About this exercise: Word for word, please copy the line containing "Where should I" and all lines after it in the entries below, and only those, leaving every picture out.

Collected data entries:
▼▼▼

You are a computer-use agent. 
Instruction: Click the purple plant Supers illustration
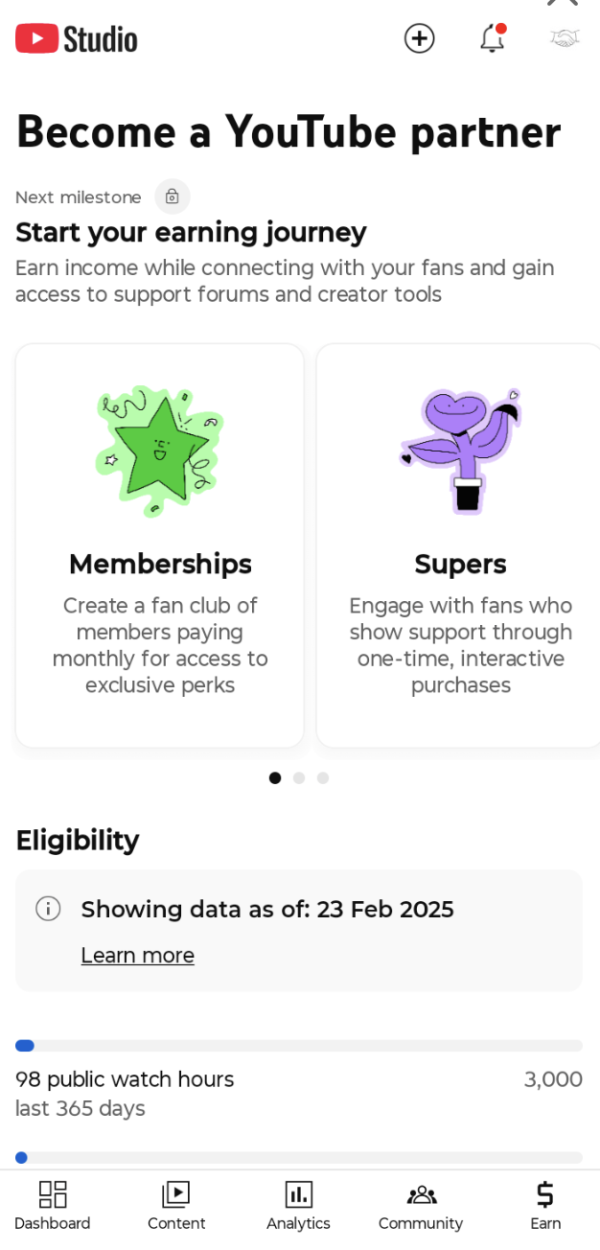pos(460,450)
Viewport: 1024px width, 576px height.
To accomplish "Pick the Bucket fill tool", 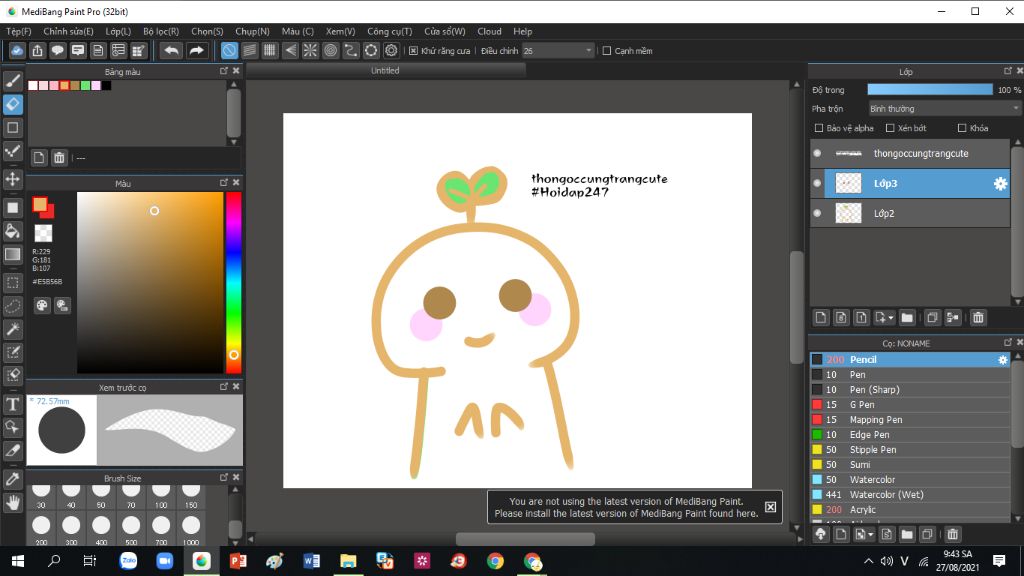I will pyautogui.click(x=13, y=231).
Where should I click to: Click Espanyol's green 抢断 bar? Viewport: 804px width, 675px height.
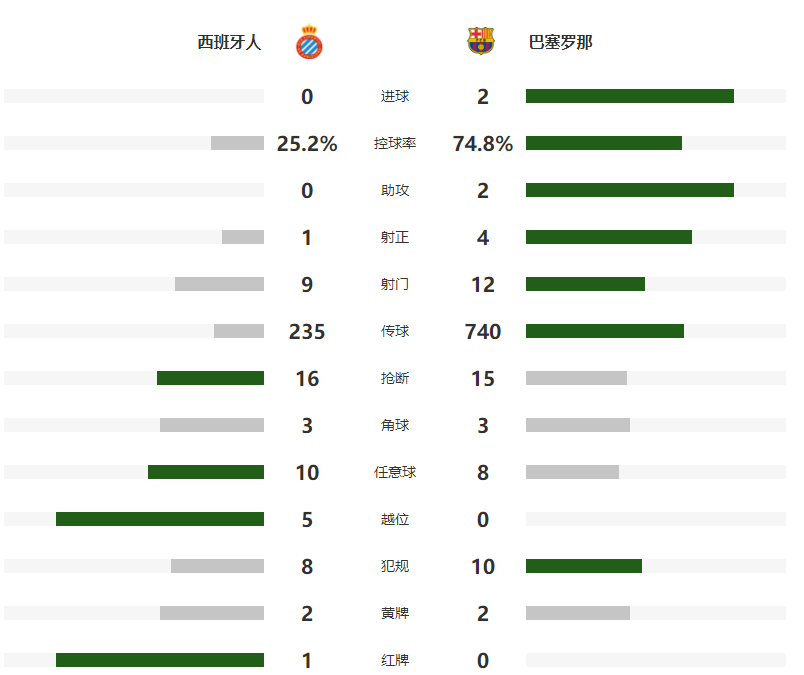[210, 378]
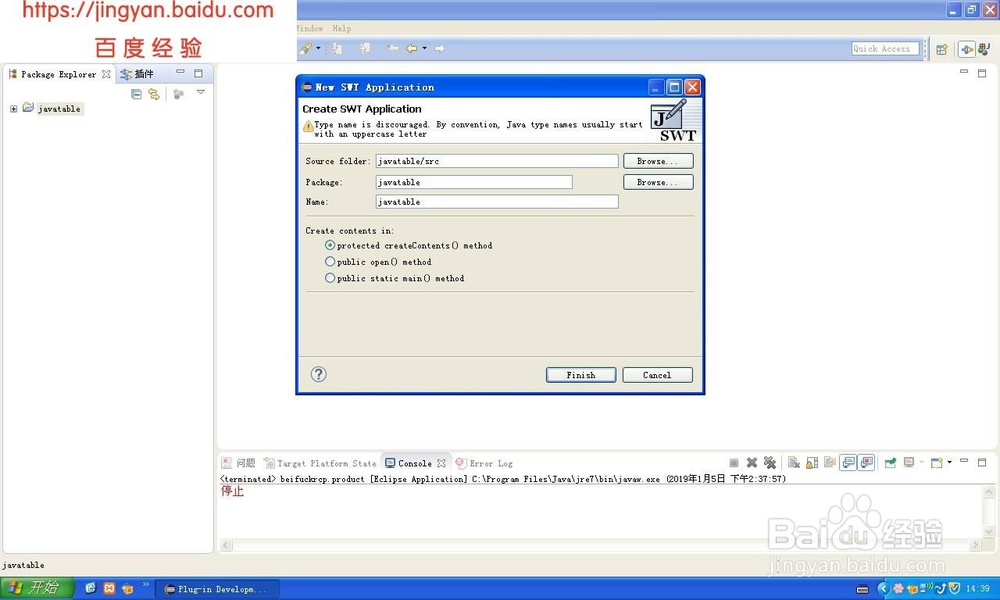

▲▲▲

Answer to this exercise:
Where should I click to: Click Espanyol's green 抢断 bar? Viewport: 804px width, 675px height.
[210, 378]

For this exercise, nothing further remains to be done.